Phone hacking: High profile victims react to payouts
- Published
The High Court has awarded several high-profile figures tens of thousands of pounds over phone hacking by the now-defunct News of the World. Here, some react for the first time.
Jude Law, actor
"Over a number of years, the News of the World conducted an illegal campaign of hacking and surveillance against me," the actor said in a statement.
"In 2011, I decided to bring legal proceedings against them to try to find out the truth.
"Today, in court, it has been announced that those proceedings have been completely successful. I have been unable to make any statement until now about phone hacking because of those proceedings. Now they are at an end, I can finally speak out about what went on.
"For several years leading up to 2006, I was suspicious about how information concerning my private life was coming out in the press.
"I changed my phones, I had my house swept for bugs but still the information kept being published. I started to become distrustful of people close to me.
"I was truly appalled by what I was shown by the police and by what my lawyers have discovered. It is clear that I, along with many others, was kept under constant surveillance for a number of years.
'Harassment'
"No aspect of my private life was safe from intrusion by News Group newspapers, including the lives of my children and the people who work for me.
"It was not just that my phone messages were listened to. News Group also paid people to watch me and my house for days at a time and to follow me and those close to me both in this country and abroad.
"I have now achieved everything I wanted from this litigation. The News of the World has finally made admissions about the extent of their illegal activity and they have acknowledged that what they did was wrong.
"They have also finally admitted that what they did to me personally amounted to harassment and that it should never have happened.
"They have accepted that the information published in the News of the World articles and the Sun articles that I complained about was private.
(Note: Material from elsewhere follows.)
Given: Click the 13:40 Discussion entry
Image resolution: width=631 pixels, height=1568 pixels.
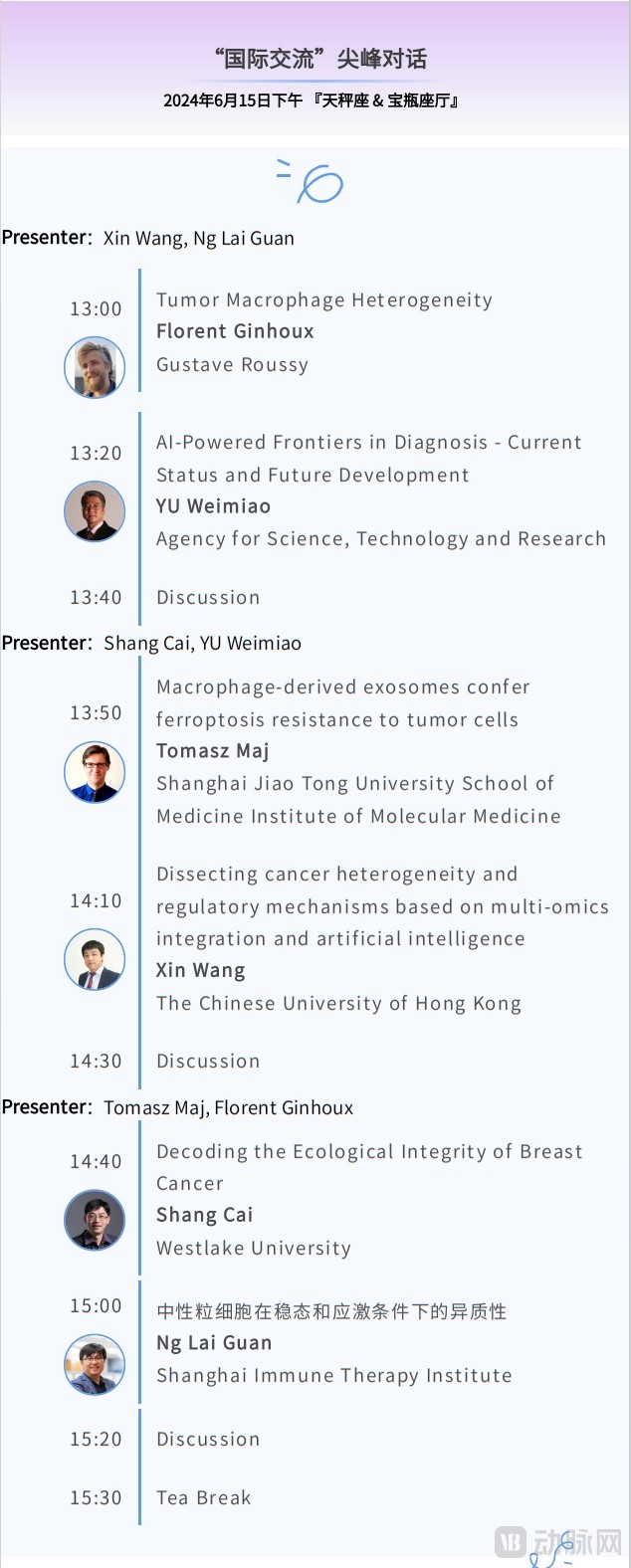Looking at the screenshot, I should pos(208,597).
I hope this means that they will never invade my privacy again. They have also finally given a proper apology.
"For me this case was never about money. It was about standing up for myself and finding out what had happened. I owed it to my friends and family as well as myself to do this.
"I believe in a free press but what News Group did was an abuse of its freedoms. They have overstepped the mark for many years.
"They were prepared to do anything to sell their newspapers and to make money, irrespective of the impact it had on people's lives.
"It was not just those like me, whose work involved them being in the public eye, but also many other people, often at the most vulnerable times of their lives.
"It is now up to the police and the Leveson Inquiry to continue their investigations into tabloid abuses."
John Prescott, former deputy prime minister
Lord Prescott told his local paper, the Hull Daily Mail: "Today's court decision at long last brings clarity, apology and compensation for the years of hacking into my telephone messages by Rupert Murdoch's News Group Newspapers.
"It follows years of aggressive denials and a cavalier approach to private information and the law.
"These denials were supported by the Press Complaints Commission and the inaction of senior officers of the Metropolitan Police.
"However, I do not wish to make further comment on this whole matter until the result of my judicial review against the Metropolitan Police has been concluded."
Chris Bryant, Labour MP
"In none of these cases is there a hush clause. Nobody is taking money and saying that they're going to keep quiet about what News of the World did," Mr Bryant told the BBC.
"And for me that was really important because the whole point of this legislation, taking these cases, was to break open the fact that the Metropolitan Police point blank refused to re-open their investigation and indeed said in Parliament that my phone had never been hacked and that John Prescott's phone hadn't been hacked.
"But today we know that News International have owned up to the fact that it did.
"So I think the Metropolitan Police have got a lot of questions to answer."